Joyce Hunter is the CEO of Vulcan Enterprises, an IT consulting firm based in Maryland. She grew up in Philadelphia, USA and in 2017, she can look back on over 30 years of work experience in the IT sector.

== Education ==

- Undergraduate degree in sociology from Villanova University
- MBA in Marketing from the University of Pennsylvania, Wharton School of Business
- Certificate in Emotional Intelligence
- Wharton Fellow

== Career ==
She did a data analytics internship at Hallmark Cards. After that, she got into the IT sales training program at Digital Equipment Corporation.

In 2009 she became the CEO of Vulcan Enterprises, after working as a Major Account Executive and Global Account Manager for ten years at Lotus Development Corporation in the 1990s. In her time there, she managed, installed, implemented and executed the worldwide installation of Lotus Notes for Ernst and Young International. Then she was appointed to become the Deputy Chief Information Officer at the Policy and Planning Departement of Agriculture (USDA) by the Obama administration.

In 2011 Hunter became the interim CEO of HavServe — a nonprofit focused on education, health and economic initiatives in Haiti.

After that she returned to her position as the CEO of Vulcan Enterprises, where she provided policy evaluation and analysis, executive advisory services, business development support, strategic business consulting, industry intelligence and business IT alignment.

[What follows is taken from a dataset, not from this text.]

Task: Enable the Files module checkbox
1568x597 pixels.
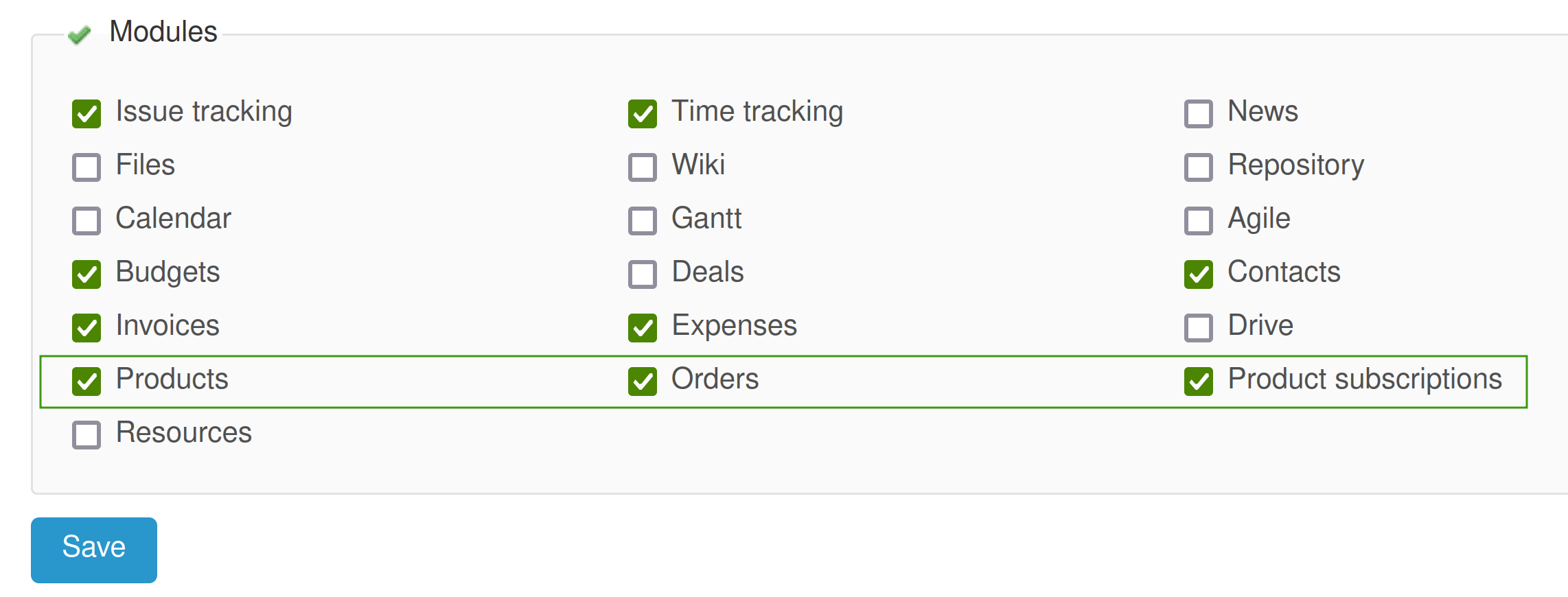Action: coord(87,167)
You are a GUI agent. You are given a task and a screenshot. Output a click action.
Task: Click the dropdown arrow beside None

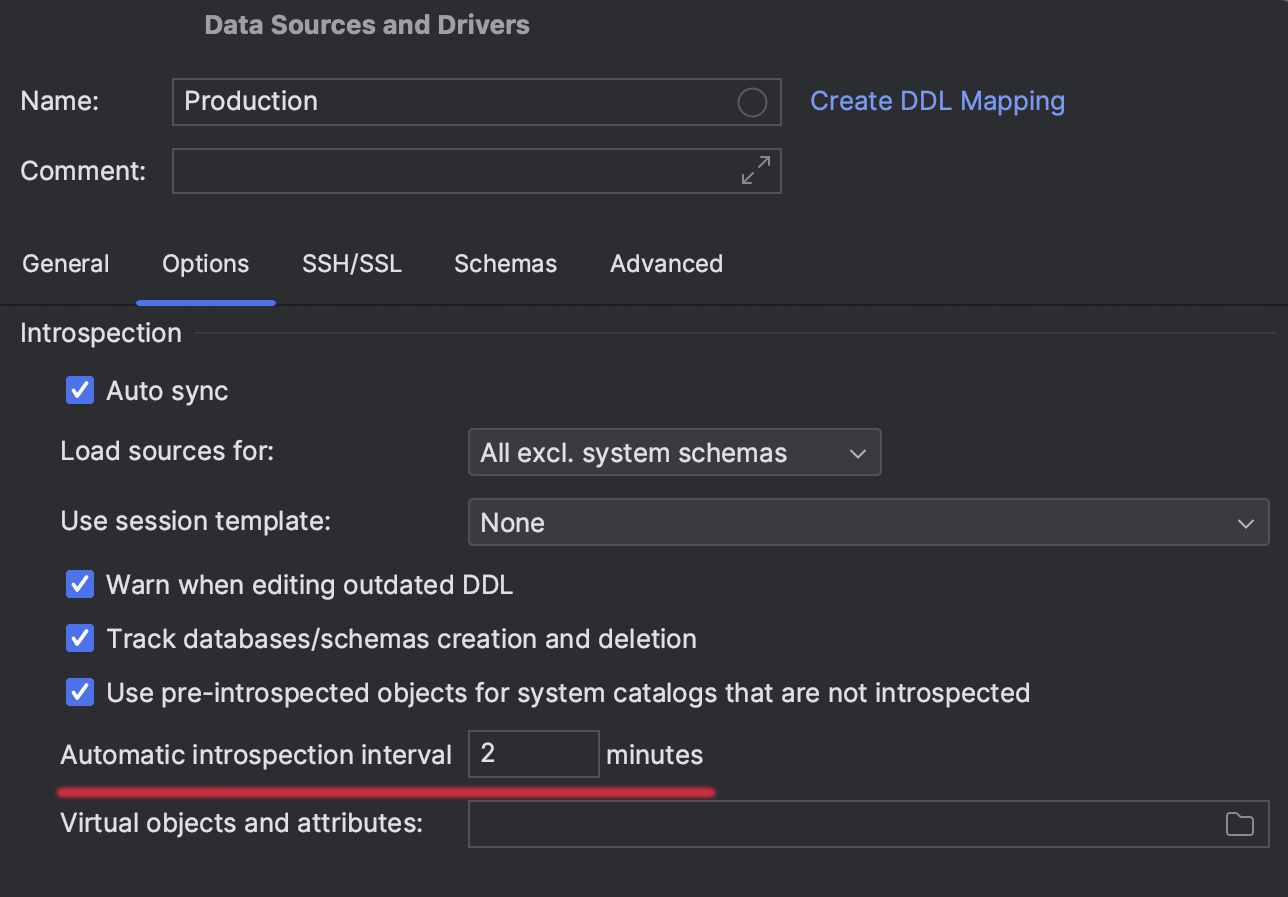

In 2017 she serves on the Global Women in STEM steering committee and STEMConnector's Million Women Mentors. Furthermore, she is a director at the Piggy Bank Foundation and commits work to My Golf My Game, which is promoting diversity in the realm of golf.

== Accomplishments ==
On 21 November she gave a TedX talk in Harrisburg with the title "Agriculture is more than Beverly Hillbillies & Green Acres". In the course of her career she created the STEAM summer camps. This is a program for middle and high school students which could include urban forestry or urban agriculture.

Hunter was in 2016 and 2017 on the “D.C.’s Top 50 Women in Technology” lists of the federal technology news site FedScoop. Furthermore, in 2017, she made a contribution to a chapter of Routledge's book “The Handbook of Federal Government Leadership and Administration: Transforming, Performing and Innovating in a Complex World.”